:: Listed entries ::

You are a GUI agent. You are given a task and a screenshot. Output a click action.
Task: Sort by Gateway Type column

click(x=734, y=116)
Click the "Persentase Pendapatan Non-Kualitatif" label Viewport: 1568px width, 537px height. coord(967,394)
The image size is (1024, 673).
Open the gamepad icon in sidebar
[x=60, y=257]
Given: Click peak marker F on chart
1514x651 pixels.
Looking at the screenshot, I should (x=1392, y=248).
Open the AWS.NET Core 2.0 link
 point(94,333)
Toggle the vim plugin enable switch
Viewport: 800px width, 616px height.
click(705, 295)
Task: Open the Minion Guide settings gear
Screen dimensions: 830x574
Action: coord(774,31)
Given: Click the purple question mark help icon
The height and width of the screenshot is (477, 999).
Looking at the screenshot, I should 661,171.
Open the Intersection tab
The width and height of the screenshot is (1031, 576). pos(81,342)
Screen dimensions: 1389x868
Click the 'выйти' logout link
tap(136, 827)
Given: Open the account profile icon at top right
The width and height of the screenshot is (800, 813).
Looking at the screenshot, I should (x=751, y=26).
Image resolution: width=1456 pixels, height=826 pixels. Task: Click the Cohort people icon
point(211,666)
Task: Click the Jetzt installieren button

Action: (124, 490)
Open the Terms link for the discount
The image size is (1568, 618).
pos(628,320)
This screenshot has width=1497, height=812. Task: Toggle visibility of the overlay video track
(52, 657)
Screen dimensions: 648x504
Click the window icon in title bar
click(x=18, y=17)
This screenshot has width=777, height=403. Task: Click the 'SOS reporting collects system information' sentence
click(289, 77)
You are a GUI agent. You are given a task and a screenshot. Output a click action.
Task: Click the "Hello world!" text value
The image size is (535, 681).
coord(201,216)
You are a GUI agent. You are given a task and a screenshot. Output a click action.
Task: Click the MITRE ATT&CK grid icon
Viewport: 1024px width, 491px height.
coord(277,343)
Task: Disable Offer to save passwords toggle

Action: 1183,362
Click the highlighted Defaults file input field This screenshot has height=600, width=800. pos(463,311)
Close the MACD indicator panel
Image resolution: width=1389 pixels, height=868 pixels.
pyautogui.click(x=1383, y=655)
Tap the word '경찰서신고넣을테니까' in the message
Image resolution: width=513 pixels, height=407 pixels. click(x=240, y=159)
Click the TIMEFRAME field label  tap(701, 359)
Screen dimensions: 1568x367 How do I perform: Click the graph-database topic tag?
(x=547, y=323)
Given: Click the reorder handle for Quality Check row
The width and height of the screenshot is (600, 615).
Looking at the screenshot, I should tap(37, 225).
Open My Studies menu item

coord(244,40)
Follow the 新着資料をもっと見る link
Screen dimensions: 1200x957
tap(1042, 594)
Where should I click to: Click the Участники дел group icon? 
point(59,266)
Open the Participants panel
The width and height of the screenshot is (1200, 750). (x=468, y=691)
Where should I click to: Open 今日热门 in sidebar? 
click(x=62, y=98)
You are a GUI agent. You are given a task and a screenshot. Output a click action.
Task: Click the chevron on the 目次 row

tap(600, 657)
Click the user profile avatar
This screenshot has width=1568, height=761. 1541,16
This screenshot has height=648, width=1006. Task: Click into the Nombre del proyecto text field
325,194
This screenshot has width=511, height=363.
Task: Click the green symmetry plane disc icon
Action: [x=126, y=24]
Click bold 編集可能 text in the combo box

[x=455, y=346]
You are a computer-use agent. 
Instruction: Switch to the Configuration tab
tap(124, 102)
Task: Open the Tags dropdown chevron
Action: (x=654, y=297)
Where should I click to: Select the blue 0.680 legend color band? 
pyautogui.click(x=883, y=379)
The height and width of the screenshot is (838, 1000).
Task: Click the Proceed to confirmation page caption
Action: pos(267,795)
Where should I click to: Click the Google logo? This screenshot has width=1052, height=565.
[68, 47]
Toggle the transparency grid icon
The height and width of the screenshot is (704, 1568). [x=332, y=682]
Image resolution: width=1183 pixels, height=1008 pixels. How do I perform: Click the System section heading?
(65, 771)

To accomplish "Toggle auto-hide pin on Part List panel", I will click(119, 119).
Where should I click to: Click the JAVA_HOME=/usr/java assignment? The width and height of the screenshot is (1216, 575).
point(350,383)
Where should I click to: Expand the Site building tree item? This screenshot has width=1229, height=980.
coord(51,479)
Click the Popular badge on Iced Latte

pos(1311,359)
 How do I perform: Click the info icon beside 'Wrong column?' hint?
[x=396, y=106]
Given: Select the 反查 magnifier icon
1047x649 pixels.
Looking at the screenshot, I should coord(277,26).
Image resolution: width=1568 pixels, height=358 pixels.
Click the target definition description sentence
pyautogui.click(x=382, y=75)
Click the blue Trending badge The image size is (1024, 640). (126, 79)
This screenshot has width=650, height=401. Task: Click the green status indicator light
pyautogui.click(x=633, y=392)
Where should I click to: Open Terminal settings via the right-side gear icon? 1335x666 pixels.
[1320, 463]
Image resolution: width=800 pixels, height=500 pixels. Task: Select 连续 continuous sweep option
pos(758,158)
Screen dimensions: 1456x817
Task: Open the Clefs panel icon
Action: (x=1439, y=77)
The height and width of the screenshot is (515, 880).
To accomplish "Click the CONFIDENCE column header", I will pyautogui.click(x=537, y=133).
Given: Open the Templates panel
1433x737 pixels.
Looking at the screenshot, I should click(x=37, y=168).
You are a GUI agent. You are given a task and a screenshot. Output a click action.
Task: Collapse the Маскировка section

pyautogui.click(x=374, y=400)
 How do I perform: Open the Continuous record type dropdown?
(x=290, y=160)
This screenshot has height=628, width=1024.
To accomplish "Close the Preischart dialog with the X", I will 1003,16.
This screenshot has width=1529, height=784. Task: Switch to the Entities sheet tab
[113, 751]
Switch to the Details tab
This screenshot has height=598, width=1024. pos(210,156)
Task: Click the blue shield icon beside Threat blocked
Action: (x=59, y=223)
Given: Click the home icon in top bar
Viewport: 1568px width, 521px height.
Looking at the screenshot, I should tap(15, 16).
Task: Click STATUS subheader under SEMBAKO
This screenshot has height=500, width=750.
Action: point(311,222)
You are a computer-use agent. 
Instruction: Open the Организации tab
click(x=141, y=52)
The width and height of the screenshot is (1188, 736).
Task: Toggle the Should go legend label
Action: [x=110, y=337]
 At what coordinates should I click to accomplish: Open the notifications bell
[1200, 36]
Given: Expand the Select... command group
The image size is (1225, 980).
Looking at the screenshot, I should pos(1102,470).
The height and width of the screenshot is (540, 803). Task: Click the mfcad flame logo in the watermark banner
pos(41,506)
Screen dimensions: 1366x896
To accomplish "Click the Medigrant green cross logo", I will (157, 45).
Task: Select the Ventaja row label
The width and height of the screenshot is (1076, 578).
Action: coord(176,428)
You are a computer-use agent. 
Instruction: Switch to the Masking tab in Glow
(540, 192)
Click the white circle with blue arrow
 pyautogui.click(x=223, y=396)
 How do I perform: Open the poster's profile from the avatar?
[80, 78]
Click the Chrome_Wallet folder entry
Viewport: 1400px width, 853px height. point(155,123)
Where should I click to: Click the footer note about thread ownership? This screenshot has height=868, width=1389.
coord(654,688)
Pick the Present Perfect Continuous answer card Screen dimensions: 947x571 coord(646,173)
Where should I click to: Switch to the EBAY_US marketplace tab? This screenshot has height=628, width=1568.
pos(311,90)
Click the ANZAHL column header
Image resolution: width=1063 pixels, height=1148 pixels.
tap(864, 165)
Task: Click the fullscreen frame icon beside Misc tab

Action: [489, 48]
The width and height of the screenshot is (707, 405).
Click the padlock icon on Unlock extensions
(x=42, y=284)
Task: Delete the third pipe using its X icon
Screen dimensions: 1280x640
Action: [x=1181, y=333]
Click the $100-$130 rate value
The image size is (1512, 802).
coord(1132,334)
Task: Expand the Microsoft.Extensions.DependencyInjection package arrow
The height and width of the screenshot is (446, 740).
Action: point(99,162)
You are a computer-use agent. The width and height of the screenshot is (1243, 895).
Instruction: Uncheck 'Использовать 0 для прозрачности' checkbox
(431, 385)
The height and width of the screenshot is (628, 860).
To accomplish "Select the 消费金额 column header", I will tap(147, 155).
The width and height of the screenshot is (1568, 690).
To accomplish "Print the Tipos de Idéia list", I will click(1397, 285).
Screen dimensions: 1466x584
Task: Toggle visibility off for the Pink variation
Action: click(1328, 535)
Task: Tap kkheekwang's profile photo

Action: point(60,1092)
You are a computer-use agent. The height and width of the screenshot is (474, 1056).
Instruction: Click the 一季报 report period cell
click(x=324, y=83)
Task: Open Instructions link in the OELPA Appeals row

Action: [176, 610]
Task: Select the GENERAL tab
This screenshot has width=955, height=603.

:::

**Work item:**
Please go over the data above and copy each line with "value" in it.

**Result of the exercise:**
Task: Click the "Hello world!" text value
Click the $100-$130 rate value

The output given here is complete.